Why use Data Visualisation

According to the WEC (World Economic Forum), the global system produces almost 2.6 quintillion bytes of data every day,

The data creation rate increases every day, and the data produced within the last two years amounts to approximately 90% of our total recorded data!

With this ever-increasing amount of data, making sense of it becomes a challenge.

This is where data visualisation helps.

What is data visualisation?

Data visualisation is a way to communicate information using charts and tables.

Data visualisation is a technique widely used in today’s world to communicate insights from data through visual depiction.

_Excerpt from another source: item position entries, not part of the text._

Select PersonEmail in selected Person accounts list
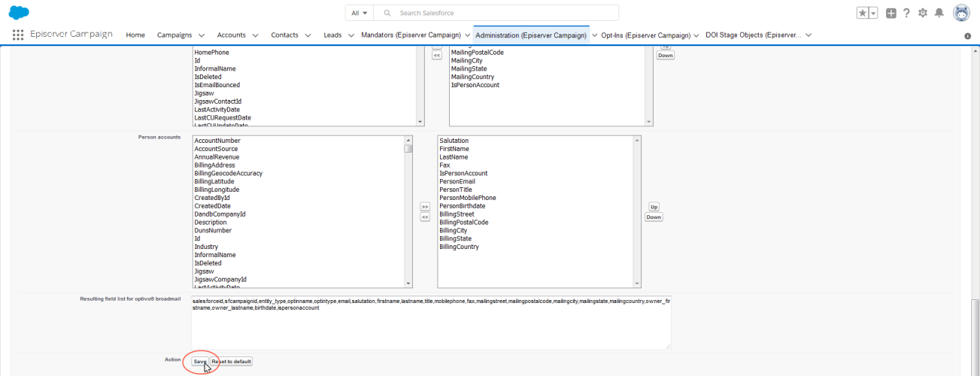 tap(457, 181)
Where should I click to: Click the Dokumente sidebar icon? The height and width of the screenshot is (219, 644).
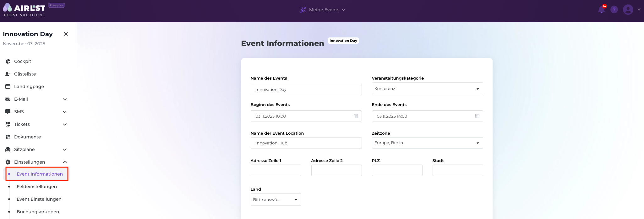(8, 137)
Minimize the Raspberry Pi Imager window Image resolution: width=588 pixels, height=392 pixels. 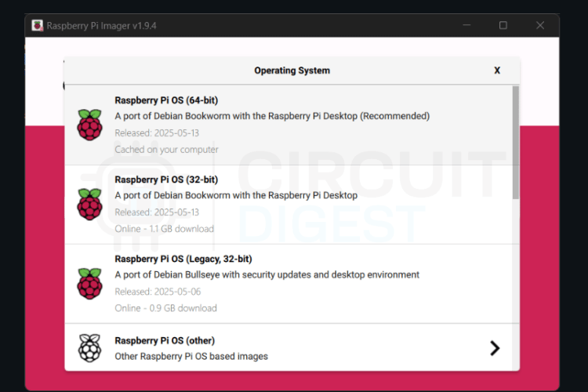coord(466,25)
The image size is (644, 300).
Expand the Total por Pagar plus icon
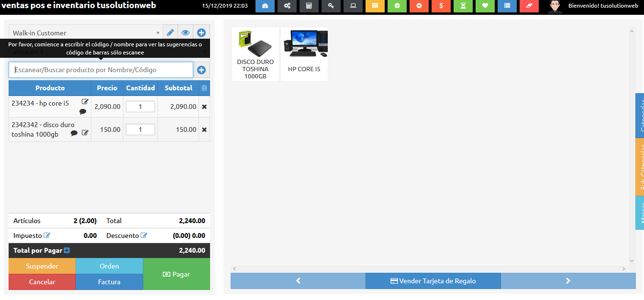coord(67,250)
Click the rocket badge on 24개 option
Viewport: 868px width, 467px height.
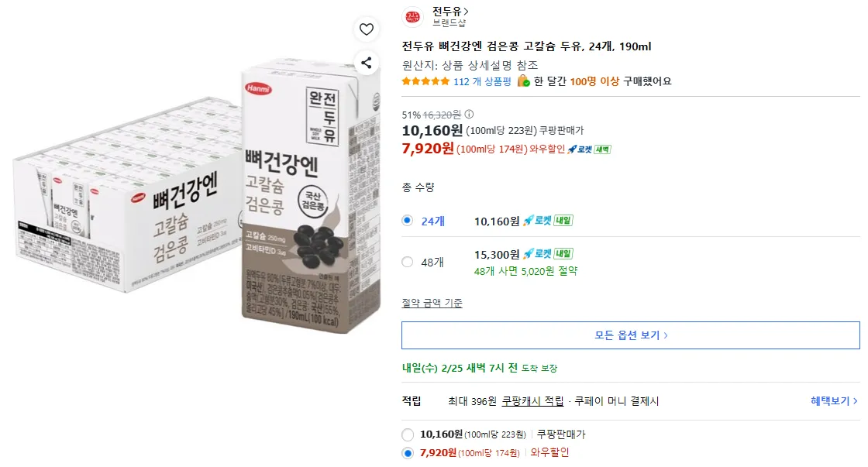(548, 221)
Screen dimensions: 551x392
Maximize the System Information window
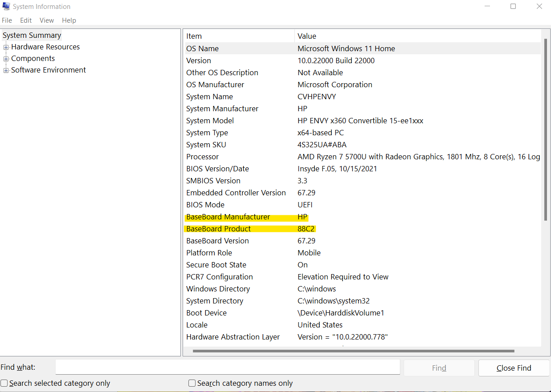click(513, 7)
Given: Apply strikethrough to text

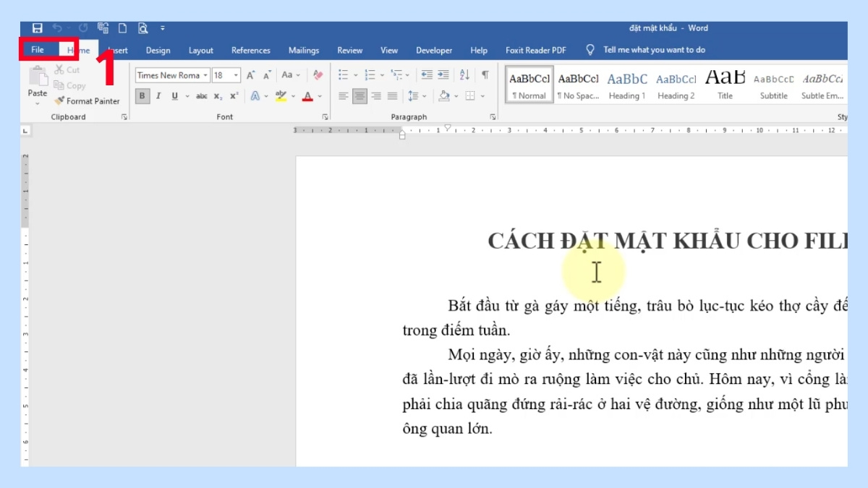Looking at the screenshot, I should coord(202,96).
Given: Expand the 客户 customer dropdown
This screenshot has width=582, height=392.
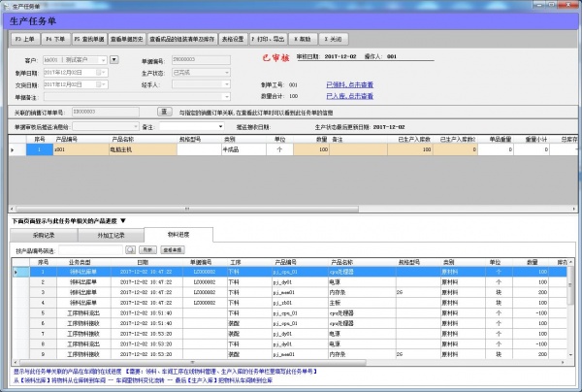Looking at the screenshot, I should coord(102,61).
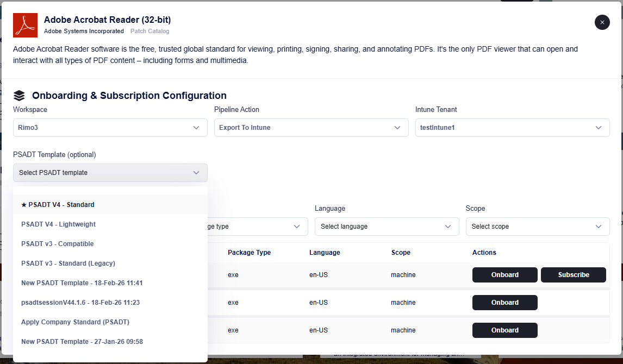The image size is (623, 364).
Task: Open the Intune Tenant dropdown
Action: 512,128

Its main goal is to transform large datasets into visual graphics to allow for an effortless understanding of complicated connections or correlations within the data.

Commonly used terms such as information graphics, statistical graphics, and information visualisation refer to the same technique called data visualisation.

Why data visualisation?

People absorb and retain information better when portrayed visually. If the data is displayed more visually, such as through visual maps, individuals are 17% more productive and need to use 20% less mental resources.

What’s more, teams collaborating on a joint project use 10% less mental resources and are a whole 8% more productive when using visualisation tools.

Data visualisation is an indispensable part of most companies across the globe. It is because our brain can understand visual depiction much more quickly rather than a written description of something.

A graphical representation of information helps us see large datasets clearly and in a cohesive way and comprehend that information significantly faster.

It has completely changed the way how data analysis used to work previously.

It has helped in digging more insights from data while providing a more imaginative perspective about it.

Data visualisation is used in many walks of life

In the corporate environment, the use of data visualisation is extensive. Dashboards are interactive data visualation.

Dashboards portray business information to users in a way that is simple for them to absorb. Well designed dashboards should answer the initial business question and also follow on questions.

For example, a dashboard may show sales vs budget. Plus it could also show which products are contributing to those sales, which products are up YoY, which are down, etc.

In more day to day life, data visualisation is also prevalent. For example, infographics are often used to portray a message or a story in a visual form.

Building good data visualisations

Designing and building good data visusaliations is a skill.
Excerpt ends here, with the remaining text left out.